Emergency responders had to rescue several people who tried to kayak down fast-moving, swollen rivers during record flooding this spring in Michigan. Officials repeatedly warned people to stay out of the waters.
There’s this video online with four guys on jet skis during the record flood of the Grand River this spring. They jump over flooded playground equipment; duck real low to fit under bridges. It looked like a lot fun, but it’s probably not the brightest idea safety-wise.
State Representative Brandon Dillon (D-Grand Rapids) says emergency responders had enough on their plate at that time.
“We want to make sure that their lives aren’t put unnecessarily in jeopardy by going to have to rescue somebody who is doing thrill-seeking behavior or acting in an extremely reckless manner,” Dillon said.
So act with “gross negligence” during a declared state of emergency and need a rescue, and you could pay for it. Under the bills, municipalities could recover the cost of rescuing thrill seekers so taxpayers wouldn’t have to pay for it.

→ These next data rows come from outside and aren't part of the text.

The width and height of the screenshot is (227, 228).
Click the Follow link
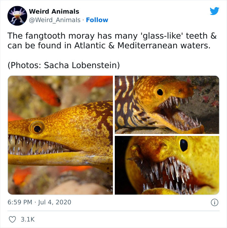[97, 20]
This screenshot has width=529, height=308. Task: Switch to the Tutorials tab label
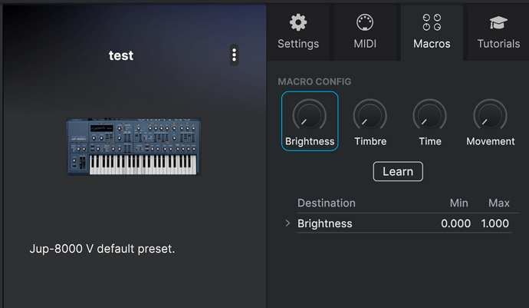pos(498,44)
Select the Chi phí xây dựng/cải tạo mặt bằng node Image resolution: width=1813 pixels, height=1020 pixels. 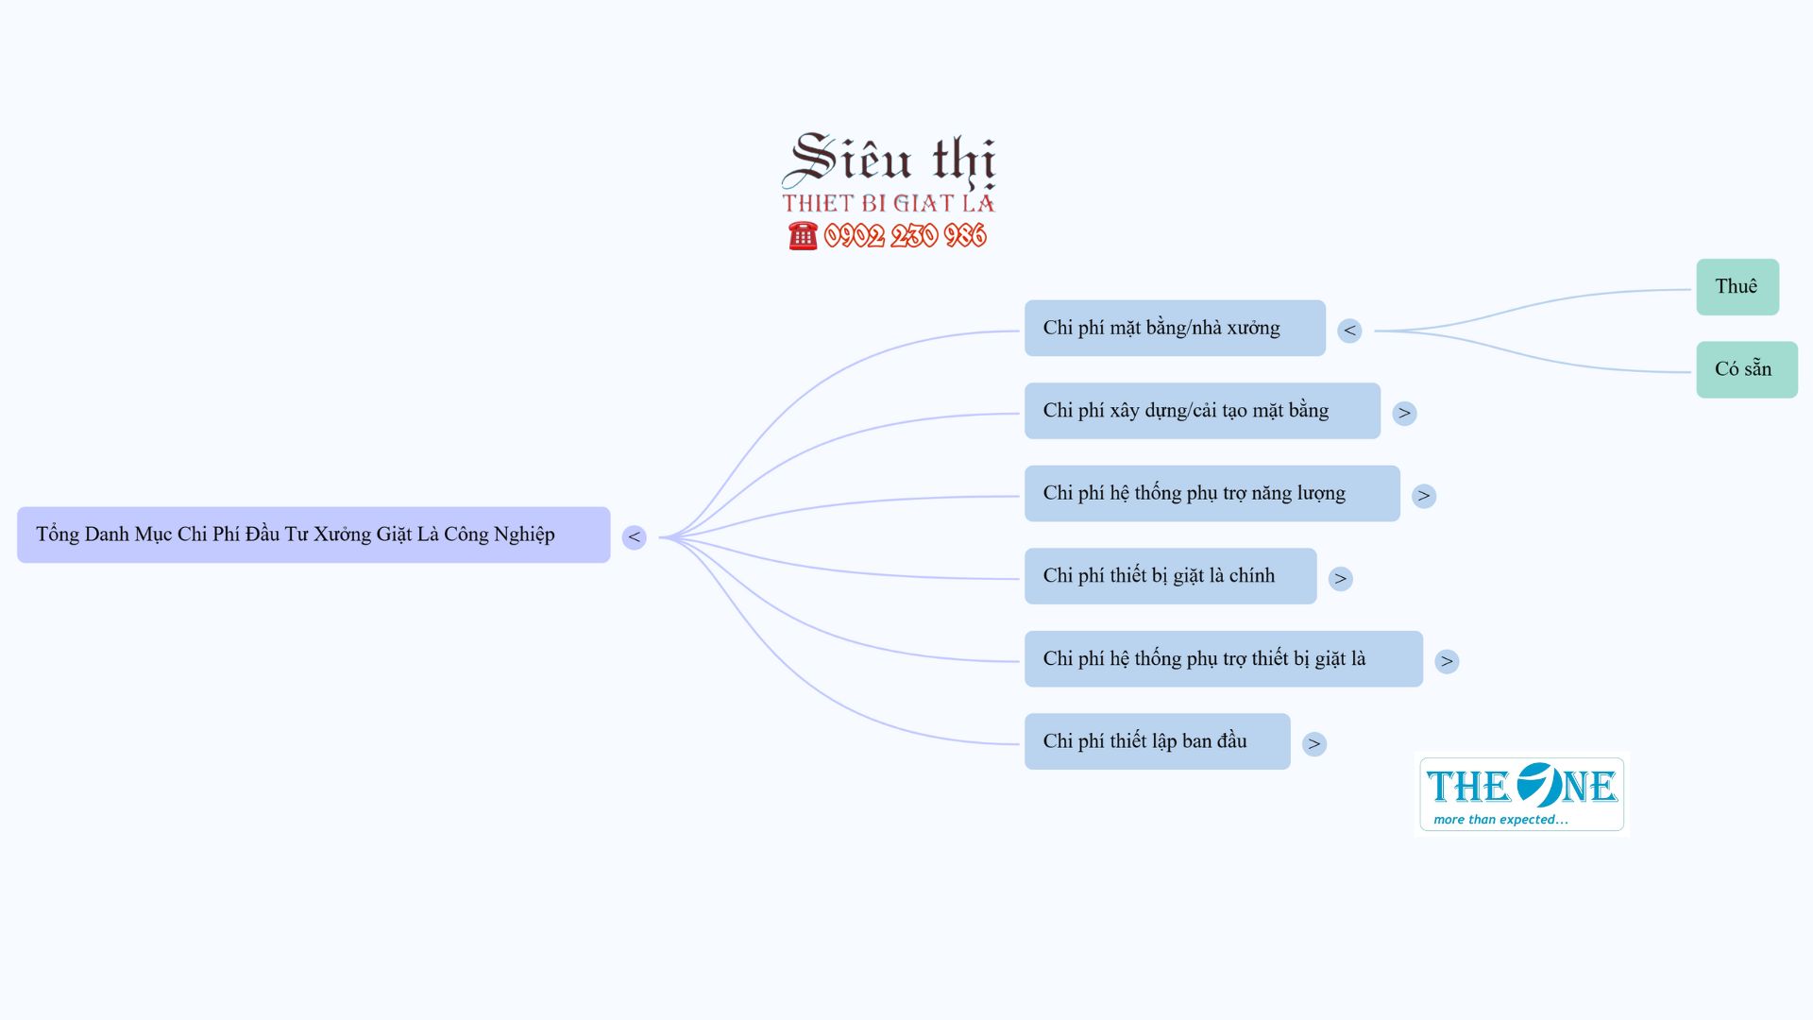(x=1202, y=411)
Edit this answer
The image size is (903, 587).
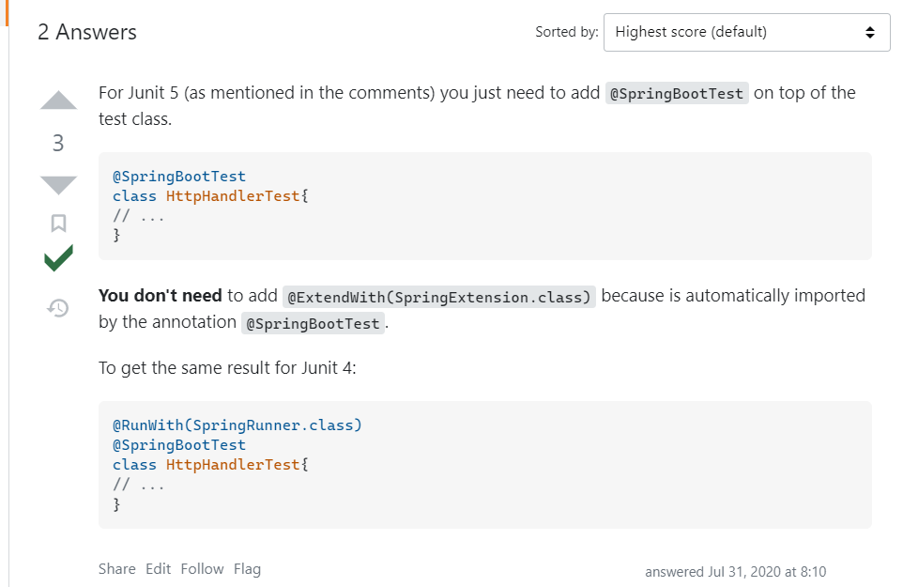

“Gross negligence is essentially defined as acting in a way where you have a reasonable expectation of doing harm to yourself or others. So it’s not the person who gets caught in a flash flood,” Dillon said.
Dillon and State Representative Rob VerHeulen (R-Walker) co-sponsored the package.
“We don’t want to discourage people from using emergency resources if they are in trouble but we also want people to make sure think twice before going out and doing something that they know has a high degree or a high potential of putting themselves in danger,” Dillon said.